-- THE INPUT follows --

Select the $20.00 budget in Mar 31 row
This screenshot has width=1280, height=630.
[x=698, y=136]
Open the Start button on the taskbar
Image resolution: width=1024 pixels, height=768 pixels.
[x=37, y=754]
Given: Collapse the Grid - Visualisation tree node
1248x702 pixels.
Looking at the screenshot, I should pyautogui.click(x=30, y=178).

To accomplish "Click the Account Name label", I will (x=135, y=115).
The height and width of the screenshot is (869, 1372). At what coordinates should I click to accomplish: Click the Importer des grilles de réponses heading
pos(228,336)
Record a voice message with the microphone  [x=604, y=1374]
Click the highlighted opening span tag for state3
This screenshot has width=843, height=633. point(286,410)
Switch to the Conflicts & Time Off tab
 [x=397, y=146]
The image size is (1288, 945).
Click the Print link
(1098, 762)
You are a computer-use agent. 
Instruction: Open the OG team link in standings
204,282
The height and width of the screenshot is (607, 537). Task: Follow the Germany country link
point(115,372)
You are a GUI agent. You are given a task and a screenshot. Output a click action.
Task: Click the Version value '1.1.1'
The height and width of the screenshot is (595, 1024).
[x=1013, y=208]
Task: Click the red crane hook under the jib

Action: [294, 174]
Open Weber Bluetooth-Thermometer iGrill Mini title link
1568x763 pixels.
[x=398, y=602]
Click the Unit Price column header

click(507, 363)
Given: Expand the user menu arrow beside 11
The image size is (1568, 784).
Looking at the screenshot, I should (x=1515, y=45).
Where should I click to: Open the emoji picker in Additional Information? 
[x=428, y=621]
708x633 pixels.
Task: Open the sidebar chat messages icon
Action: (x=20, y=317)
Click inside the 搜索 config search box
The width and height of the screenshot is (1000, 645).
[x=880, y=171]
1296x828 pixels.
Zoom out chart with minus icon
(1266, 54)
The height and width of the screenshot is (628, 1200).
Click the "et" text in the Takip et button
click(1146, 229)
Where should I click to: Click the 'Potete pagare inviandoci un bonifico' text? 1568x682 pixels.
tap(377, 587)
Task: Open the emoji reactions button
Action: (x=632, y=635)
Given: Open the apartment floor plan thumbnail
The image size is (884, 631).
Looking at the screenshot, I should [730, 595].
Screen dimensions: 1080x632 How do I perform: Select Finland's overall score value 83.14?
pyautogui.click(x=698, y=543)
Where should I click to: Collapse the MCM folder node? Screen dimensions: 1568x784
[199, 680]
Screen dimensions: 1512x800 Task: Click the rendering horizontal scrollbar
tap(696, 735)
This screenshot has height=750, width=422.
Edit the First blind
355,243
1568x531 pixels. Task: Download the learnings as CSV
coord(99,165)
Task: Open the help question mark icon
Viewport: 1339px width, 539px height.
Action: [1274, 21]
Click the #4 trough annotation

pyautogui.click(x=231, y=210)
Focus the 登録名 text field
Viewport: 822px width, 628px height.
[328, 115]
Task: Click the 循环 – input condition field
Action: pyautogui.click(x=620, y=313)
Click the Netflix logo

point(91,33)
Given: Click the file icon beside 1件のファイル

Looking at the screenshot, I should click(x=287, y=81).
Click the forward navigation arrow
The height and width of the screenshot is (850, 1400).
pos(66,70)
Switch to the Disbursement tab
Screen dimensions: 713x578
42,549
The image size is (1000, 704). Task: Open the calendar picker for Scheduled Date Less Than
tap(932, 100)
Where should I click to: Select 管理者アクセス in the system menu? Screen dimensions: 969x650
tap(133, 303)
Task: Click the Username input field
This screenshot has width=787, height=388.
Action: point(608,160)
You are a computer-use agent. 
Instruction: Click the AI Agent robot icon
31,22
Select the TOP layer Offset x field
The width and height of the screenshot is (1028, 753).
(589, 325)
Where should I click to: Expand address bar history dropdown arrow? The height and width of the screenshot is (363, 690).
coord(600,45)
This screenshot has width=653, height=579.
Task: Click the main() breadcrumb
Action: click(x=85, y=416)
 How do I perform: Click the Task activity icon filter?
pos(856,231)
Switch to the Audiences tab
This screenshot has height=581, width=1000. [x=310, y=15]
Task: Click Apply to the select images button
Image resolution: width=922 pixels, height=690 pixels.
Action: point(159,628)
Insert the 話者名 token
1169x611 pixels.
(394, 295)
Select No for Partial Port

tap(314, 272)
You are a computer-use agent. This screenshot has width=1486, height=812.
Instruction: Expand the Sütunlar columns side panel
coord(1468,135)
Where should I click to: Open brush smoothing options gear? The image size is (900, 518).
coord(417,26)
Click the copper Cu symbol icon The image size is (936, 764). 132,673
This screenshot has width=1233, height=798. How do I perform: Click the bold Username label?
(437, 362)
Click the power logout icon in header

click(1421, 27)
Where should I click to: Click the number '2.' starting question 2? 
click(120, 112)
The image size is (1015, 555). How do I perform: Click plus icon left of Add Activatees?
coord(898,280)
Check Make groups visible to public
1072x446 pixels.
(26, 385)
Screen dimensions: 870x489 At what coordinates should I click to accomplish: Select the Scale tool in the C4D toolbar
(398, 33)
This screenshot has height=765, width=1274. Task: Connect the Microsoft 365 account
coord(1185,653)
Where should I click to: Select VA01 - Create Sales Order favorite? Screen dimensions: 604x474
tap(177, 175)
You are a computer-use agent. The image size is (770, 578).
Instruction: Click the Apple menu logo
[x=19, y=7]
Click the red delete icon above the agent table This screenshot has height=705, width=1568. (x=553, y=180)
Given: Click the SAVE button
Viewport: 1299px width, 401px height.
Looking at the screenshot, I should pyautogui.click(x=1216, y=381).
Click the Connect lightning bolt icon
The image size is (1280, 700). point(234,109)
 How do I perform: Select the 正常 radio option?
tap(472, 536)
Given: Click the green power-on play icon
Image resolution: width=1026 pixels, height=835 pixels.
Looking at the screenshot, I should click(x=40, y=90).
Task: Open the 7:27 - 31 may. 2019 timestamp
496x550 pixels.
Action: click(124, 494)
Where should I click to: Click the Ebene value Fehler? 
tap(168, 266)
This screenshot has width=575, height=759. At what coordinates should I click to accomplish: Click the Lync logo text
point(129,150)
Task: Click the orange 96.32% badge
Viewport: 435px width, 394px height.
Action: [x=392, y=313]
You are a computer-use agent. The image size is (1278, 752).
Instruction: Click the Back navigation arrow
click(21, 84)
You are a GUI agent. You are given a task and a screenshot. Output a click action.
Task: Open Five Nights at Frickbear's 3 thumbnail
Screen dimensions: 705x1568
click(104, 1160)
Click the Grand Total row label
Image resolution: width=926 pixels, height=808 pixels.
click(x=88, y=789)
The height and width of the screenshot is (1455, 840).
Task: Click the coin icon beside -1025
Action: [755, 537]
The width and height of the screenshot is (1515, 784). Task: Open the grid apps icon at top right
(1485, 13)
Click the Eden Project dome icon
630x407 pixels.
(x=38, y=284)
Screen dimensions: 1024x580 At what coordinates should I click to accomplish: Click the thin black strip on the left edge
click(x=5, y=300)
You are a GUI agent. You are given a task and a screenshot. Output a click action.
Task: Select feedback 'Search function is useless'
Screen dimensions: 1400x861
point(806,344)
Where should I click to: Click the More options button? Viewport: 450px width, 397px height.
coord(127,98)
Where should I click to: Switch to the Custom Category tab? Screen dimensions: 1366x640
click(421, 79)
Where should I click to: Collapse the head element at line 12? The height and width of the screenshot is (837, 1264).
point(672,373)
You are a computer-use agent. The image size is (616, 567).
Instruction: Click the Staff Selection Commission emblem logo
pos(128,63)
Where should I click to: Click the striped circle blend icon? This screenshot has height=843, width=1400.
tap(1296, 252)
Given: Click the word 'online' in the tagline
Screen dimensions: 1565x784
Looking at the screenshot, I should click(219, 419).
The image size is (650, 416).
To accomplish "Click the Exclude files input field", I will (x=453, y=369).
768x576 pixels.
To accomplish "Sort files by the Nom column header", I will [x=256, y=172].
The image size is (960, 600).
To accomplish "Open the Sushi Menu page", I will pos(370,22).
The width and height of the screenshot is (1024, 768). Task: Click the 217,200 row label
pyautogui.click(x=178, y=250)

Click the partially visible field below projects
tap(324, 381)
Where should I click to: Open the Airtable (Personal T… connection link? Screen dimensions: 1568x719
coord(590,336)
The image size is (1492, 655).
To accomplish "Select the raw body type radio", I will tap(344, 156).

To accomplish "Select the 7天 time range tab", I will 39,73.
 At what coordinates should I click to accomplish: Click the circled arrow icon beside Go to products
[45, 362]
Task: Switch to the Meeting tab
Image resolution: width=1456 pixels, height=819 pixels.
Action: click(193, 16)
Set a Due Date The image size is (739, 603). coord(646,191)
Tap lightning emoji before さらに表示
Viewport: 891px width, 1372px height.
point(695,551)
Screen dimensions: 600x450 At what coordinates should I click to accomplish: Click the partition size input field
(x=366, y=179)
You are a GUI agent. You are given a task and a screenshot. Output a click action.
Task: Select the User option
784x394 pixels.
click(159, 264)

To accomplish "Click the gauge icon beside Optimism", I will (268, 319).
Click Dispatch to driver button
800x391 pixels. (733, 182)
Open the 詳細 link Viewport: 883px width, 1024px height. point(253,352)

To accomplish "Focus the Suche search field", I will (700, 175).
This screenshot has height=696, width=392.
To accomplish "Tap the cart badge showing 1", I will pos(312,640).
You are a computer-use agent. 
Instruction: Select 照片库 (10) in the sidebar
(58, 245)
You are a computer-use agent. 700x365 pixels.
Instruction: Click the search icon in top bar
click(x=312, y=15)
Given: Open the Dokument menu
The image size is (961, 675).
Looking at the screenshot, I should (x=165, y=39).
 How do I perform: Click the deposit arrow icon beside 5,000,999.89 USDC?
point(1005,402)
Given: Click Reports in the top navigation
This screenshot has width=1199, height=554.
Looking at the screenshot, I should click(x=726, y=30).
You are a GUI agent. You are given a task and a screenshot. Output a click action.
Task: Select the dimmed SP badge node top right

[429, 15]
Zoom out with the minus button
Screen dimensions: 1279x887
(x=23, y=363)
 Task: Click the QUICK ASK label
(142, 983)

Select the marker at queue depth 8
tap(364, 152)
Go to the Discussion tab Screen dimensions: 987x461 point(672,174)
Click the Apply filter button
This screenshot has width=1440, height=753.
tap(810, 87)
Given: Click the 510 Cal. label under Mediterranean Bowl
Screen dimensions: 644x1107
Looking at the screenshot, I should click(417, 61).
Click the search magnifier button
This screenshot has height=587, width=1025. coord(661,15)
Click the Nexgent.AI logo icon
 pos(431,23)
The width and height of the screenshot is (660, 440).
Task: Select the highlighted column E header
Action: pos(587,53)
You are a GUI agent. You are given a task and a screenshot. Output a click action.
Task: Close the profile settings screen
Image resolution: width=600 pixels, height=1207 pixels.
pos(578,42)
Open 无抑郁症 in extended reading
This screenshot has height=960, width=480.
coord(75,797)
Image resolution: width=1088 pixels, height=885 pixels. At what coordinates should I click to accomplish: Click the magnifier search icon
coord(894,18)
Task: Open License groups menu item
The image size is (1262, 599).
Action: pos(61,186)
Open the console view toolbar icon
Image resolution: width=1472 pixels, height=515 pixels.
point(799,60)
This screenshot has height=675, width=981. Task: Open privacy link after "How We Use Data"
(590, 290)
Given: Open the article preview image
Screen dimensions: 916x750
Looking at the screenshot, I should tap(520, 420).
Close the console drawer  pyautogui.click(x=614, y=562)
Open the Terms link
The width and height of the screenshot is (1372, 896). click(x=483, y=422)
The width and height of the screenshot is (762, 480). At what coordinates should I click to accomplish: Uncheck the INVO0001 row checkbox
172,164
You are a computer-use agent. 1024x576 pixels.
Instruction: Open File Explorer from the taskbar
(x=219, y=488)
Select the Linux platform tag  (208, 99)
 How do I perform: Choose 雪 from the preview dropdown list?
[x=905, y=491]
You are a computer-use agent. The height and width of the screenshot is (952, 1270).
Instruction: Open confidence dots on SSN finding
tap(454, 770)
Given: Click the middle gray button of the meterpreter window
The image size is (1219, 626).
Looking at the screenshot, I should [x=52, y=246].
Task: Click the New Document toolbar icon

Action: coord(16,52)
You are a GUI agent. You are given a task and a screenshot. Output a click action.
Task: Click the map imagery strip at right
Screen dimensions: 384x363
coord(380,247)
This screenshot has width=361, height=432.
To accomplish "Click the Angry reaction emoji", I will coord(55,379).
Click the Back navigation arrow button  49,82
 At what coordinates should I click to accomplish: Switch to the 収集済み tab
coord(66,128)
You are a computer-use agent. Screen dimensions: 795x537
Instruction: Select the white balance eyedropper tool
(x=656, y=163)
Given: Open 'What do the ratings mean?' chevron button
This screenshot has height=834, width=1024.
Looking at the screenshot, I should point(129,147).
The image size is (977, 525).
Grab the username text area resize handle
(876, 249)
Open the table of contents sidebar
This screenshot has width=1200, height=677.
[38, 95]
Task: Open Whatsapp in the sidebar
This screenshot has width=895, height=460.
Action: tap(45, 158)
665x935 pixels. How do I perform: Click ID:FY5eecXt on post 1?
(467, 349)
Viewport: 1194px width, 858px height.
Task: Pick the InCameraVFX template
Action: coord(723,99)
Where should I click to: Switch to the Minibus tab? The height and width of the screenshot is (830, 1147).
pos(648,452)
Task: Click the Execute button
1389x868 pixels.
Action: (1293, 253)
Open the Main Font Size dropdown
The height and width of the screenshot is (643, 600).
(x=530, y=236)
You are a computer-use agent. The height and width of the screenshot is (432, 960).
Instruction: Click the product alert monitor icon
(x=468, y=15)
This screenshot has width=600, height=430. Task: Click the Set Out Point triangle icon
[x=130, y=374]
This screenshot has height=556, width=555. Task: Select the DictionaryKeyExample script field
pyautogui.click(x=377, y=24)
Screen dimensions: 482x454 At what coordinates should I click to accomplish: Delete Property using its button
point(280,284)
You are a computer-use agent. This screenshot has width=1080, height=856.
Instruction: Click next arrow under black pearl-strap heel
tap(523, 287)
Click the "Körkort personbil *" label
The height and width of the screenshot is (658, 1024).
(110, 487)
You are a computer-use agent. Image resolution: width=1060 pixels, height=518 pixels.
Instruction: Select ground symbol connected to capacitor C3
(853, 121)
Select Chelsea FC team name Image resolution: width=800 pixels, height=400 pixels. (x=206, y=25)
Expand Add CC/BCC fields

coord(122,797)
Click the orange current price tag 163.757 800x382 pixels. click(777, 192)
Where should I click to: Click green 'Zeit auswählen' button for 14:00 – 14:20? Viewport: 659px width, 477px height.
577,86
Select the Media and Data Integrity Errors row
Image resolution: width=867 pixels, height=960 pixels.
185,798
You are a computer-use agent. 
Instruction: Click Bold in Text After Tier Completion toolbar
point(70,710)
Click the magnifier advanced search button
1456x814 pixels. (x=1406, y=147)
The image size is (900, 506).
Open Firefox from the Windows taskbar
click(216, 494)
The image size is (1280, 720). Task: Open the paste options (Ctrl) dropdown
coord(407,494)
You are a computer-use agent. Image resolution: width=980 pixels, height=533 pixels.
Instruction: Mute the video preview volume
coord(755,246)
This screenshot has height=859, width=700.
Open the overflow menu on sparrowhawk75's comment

-- THE INPUT concluded --

• YOUR TASK: Select all lines in the listing above where the word "orange" appears, and show them.

• FINISHED EXERCISE:
Task: Click the orange 96.32% badge
Click the orange current price tag 163.757 800x382 pixels. click(777, 192)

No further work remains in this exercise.